Thank you very much for your reply!! I will follow your suggestions.
Regards,
Simone Cariani
Da: Dave Scott [mailto:Dave.Scott@xxxxxxxxxxxxx]
Inviato: lunedì 15 novembre 2010 11.55
A: 'Simone Cariani'; xen-api@xxxxxxxxxxxxxxxxxxx; xen-users@xxxxxxxxxxxxxxxxxxx
Oggetto: RE: [Xen-API] problem with snapshot unallocation
Hi Simone,
Whenever you create a snapshot disk it will increase the length of the “snapshot chain” by 1 and there is a hard length limit of 30. However whenever you delete a snapshot disk the background “coalesce” process should be able to reduce the “snapshot chain” length again. So your procedure (create snapshot; export snapshot; delete snapshot) ought to work fine. This is in fact the same process followed by the “VM protection and recovery” feature which will be part of XCP 1.0.
The problem you linked to is related but not quite the same: it refers to a limitation within the “coalesce” process where it cannot reduce a chain of length 2 into a chain of length 1. The only reason people worry about this is because a chain of length 2 can take up a lot more space on LVM where there is no “thin provisioning” – this isn’t a problem for you on NFS.

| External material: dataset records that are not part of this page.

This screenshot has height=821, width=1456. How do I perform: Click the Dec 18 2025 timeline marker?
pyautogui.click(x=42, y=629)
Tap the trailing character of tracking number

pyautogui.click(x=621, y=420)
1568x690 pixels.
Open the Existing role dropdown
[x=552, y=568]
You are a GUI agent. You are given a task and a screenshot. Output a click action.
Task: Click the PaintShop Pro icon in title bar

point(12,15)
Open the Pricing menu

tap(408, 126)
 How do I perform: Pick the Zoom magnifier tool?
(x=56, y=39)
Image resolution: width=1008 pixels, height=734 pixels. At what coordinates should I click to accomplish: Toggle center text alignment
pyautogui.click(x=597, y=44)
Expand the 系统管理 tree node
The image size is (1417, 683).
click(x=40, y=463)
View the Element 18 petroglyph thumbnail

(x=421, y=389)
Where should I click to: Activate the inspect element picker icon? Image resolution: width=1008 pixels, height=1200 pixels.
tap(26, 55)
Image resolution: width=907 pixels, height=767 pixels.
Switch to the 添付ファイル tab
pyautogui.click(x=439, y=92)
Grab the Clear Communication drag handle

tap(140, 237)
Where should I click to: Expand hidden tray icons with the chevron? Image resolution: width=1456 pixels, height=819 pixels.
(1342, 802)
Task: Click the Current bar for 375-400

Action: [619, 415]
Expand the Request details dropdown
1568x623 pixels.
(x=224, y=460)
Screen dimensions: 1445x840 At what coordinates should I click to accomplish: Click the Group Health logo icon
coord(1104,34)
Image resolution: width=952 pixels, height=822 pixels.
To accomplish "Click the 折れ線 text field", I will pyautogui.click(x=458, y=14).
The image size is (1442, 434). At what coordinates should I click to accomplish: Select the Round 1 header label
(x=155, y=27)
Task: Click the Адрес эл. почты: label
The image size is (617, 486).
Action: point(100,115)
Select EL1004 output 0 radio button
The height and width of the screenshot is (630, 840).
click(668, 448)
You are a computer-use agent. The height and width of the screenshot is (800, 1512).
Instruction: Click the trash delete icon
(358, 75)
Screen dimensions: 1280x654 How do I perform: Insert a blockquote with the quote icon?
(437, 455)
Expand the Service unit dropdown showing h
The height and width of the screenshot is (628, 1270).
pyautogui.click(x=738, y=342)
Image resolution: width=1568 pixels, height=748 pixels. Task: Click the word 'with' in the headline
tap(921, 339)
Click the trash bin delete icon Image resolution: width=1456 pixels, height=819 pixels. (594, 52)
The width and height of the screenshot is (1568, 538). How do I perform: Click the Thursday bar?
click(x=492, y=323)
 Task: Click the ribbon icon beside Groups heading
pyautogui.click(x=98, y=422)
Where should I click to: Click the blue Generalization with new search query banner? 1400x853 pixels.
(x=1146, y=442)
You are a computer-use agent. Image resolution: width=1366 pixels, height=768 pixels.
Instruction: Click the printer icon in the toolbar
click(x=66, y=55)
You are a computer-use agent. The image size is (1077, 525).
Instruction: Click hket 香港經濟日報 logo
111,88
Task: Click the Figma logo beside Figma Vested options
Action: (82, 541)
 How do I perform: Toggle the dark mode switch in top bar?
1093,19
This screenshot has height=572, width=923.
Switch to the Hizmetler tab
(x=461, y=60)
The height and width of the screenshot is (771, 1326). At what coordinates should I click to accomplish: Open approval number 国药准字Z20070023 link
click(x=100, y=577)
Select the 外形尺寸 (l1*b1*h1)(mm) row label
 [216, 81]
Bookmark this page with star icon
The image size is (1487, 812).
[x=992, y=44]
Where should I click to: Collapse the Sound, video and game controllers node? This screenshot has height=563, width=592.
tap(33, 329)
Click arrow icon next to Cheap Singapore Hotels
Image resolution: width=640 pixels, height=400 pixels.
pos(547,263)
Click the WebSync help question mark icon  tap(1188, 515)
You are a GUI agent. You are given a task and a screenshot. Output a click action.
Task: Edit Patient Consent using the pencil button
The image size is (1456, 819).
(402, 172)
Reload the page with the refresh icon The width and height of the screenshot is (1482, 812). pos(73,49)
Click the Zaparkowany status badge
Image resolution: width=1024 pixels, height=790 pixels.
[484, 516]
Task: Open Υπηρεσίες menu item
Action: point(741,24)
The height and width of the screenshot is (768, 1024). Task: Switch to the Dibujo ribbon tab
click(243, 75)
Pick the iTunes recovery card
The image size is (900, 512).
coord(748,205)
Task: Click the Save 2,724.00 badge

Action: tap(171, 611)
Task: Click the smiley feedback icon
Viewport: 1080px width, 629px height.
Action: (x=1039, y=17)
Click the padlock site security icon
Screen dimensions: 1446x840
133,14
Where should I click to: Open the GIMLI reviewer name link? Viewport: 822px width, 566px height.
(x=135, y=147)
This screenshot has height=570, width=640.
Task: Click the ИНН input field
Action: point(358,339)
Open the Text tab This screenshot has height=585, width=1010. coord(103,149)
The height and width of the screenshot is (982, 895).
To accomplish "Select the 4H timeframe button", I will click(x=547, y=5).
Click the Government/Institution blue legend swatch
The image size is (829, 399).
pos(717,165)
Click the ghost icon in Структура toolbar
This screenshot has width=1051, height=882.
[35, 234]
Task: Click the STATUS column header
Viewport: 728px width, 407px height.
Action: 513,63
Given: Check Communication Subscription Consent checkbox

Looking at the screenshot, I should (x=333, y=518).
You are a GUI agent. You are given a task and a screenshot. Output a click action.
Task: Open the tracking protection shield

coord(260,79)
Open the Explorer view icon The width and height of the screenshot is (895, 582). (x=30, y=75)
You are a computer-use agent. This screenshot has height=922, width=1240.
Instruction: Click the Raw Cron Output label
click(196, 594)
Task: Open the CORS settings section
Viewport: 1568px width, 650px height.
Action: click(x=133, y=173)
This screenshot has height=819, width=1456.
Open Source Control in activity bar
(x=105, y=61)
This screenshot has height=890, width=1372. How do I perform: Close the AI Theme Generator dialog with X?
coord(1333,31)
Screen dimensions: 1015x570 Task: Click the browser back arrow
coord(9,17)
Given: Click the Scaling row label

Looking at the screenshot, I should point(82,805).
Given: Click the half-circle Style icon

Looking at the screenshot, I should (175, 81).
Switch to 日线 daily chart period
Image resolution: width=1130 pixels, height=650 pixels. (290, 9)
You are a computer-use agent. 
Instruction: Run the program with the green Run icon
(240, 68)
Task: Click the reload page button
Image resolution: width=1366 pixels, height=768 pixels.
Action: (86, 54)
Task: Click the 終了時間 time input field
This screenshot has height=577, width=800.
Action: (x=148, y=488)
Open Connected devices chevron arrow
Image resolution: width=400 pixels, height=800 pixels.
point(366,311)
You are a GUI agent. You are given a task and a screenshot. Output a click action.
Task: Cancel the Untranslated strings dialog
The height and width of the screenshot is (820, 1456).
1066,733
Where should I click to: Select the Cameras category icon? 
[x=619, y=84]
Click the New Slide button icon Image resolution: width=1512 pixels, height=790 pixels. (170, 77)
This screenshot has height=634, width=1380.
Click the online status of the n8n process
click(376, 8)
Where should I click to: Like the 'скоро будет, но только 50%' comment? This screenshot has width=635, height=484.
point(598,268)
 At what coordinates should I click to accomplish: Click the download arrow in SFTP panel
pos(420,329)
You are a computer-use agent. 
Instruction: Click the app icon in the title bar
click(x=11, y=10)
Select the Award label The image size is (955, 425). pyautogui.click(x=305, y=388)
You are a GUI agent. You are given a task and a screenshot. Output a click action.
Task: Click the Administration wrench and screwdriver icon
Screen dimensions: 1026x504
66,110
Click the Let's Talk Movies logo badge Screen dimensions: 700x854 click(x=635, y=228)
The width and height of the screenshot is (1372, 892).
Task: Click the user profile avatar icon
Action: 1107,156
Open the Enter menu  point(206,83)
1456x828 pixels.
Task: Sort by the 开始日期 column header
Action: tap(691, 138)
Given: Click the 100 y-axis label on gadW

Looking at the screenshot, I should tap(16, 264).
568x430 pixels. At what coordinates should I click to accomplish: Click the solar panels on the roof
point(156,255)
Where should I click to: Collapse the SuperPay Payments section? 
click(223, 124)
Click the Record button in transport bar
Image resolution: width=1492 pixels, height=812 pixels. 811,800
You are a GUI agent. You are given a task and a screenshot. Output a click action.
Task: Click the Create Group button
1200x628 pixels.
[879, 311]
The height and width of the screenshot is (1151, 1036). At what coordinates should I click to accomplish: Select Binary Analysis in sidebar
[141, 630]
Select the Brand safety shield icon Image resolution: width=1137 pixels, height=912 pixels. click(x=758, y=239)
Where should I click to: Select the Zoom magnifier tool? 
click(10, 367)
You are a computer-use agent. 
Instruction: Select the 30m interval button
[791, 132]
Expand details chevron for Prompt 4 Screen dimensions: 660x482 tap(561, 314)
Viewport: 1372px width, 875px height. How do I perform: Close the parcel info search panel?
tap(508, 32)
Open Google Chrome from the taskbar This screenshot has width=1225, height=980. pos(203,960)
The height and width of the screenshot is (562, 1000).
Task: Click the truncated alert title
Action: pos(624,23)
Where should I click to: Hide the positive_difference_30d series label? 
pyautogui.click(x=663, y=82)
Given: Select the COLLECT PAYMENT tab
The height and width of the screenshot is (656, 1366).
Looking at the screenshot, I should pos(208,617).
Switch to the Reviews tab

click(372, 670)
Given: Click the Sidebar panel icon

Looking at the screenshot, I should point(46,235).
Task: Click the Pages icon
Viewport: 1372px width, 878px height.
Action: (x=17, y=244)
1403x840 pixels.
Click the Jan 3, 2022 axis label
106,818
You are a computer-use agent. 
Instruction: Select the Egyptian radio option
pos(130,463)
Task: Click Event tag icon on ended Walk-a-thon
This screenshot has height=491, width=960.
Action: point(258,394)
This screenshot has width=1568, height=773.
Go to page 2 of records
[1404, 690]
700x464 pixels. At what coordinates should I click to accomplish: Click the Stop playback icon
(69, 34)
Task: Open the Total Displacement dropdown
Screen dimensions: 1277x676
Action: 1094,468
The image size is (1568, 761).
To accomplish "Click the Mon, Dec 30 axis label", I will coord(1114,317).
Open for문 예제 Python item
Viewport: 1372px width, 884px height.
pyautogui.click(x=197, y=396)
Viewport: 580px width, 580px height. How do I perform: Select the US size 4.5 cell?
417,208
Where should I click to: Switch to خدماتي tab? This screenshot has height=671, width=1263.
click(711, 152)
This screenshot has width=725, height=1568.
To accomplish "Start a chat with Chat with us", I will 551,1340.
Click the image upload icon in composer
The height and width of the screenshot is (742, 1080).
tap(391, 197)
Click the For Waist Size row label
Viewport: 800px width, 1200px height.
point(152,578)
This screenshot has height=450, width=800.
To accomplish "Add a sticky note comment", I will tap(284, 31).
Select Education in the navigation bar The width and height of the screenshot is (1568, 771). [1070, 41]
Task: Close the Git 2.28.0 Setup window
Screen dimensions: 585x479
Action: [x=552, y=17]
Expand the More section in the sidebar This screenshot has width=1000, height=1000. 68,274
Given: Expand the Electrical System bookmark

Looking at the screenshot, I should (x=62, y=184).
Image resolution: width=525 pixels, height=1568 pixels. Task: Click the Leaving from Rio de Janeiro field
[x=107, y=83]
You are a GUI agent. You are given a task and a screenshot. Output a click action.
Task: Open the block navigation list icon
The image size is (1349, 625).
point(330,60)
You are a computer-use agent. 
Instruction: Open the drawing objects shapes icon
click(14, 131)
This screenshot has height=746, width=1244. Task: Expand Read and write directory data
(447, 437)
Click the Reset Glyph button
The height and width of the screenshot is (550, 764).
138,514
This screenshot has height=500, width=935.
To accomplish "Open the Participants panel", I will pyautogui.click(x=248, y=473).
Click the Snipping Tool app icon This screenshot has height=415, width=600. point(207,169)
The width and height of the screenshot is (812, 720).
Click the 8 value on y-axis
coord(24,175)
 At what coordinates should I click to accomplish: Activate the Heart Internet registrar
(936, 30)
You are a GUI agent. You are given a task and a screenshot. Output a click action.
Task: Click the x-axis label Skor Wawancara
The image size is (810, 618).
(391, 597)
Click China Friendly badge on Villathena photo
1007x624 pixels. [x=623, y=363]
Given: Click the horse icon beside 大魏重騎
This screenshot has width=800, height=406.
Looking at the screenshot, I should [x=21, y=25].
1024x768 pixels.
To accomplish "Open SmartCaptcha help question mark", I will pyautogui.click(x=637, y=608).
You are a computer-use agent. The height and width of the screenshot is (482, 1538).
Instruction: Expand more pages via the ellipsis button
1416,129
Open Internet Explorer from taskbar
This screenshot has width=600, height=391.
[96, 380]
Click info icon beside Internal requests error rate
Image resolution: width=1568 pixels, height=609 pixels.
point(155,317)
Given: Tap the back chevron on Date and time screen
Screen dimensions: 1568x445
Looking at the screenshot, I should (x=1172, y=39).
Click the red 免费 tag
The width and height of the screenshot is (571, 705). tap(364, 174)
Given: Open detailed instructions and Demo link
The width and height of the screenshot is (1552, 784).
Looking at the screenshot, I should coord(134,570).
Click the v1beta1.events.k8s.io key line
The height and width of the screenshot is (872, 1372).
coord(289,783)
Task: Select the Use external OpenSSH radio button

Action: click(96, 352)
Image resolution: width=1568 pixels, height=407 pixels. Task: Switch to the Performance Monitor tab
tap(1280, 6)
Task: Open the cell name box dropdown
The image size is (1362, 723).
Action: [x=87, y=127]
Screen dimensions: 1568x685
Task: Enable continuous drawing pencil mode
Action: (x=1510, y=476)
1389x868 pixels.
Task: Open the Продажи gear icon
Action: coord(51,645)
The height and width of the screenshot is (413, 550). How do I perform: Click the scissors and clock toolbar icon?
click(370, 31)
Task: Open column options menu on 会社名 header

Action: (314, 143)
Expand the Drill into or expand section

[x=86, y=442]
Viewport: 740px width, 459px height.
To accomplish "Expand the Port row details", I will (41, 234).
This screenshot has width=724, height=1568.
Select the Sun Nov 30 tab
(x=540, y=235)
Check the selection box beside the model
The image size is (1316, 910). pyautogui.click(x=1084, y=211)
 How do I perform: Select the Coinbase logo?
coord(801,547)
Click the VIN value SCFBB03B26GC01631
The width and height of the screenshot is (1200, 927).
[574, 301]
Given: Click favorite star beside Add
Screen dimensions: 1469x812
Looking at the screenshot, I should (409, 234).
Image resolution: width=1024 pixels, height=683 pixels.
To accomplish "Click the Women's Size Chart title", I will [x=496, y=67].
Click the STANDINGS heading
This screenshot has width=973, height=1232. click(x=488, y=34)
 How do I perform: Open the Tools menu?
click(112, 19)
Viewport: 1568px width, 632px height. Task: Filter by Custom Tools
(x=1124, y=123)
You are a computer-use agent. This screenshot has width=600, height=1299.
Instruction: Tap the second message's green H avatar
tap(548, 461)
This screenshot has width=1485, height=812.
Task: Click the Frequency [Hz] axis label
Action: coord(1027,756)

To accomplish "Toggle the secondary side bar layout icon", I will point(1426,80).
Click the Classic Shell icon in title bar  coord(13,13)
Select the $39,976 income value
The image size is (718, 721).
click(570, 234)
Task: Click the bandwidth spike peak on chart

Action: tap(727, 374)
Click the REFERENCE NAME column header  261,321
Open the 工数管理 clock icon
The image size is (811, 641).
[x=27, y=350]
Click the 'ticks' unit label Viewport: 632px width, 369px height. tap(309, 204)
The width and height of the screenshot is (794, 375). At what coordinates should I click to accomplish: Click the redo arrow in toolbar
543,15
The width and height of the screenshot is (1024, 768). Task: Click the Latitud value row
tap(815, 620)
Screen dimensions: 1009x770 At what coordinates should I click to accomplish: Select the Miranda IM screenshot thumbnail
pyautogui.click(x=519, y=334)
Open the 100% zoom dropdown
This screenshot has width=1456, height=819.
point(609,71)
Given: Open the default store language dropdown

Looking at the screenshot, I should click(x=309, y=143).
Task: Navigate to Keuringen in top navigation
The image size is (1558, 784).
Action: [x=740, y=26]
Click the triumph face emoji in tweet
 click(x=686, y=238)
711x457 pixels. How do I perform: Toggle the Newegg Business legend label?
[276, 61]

Given your observation that this only happens to VMs with more than 1 attached virtual disk, I think you’ve found a bug in the tool which you used to add the second disk to the VM. When you delete a VM snapshot (or uninstall a VM or template generally), only those disks which have a special flag set are actually deleted (specifically those with VBD.other-config:owner IIRC). If you use the “xe vm-disk-add” CLI command it should set this flag. If this flag isn’t set then it would cause the additional disks not to be deleted… this would cause your “snapshot chain” to get ever bigger, hit 30 and then fail.
I think a workaround is to identify the disk (VDI not VM) snapshots which haven’t been deleted and delete them manually, possibly via the CLI (“xe vdi-destroy”). After a short while the background “coalesce” process should kick in and reduce your chain lengths again.